• _The records_:

——————————

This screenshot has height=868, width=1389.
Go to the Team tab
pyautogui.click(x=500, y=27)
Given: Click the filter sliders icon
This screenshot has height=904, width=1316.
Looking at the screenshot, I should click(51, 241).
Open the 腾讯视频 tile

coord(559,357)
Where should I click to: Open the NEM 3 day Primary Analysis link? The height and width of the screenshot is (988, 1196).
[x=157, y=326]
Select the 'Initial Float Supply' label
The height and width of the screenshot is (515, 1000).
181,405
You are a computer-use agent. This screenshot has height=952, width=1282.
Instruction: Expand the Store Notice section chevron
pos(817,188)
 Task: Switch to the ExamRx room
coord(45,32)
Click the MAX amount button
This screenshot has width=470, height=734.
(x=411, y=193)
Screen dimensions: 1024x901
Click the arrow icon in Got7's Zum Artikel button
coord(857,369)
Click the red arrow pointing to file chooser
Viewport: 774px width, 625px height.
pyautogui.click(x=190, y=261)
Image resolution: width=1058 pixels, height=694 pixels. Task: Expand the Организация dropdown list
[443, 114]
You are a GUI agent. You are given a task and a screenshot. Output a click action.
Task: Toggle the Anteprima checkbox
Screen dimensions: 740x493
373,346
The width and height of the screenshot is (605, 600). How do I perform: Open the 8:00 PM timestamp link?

——————————

• _Exercise prompt_: Print exactly the lines from the one with "Task: Switch to the ExamRx room" through the end of the data, inclusive.

• _Written solution_:
 Task: Switch to the ExamRx room
coord(45,32)
Click the MAX amount button
This screenshot has width=470, height=734.
(x=411, y=193)
Screen dimensions: 1024x901
Click the arrow icon in Got7's Zum Artikel button
coord(857,369)
Click the red arrow pointing to file chooser
Viewport: 774px width, 625px height.
pyautogui.click(x=190, y=261)
Image resolution: width=1058 pixels, height=694 pixels. Task: Expand the Организация dropdown list
[443, 114]
You are a GUI agent. You are given a task and a screenshot. Output a click action.
Task: Toggle the Anteprima checkbox
Screen dimensions: 740x493
373,346
The width and height of the screenshot is (605, 600). How do I perform: Open the 8:00 PM timestamp link?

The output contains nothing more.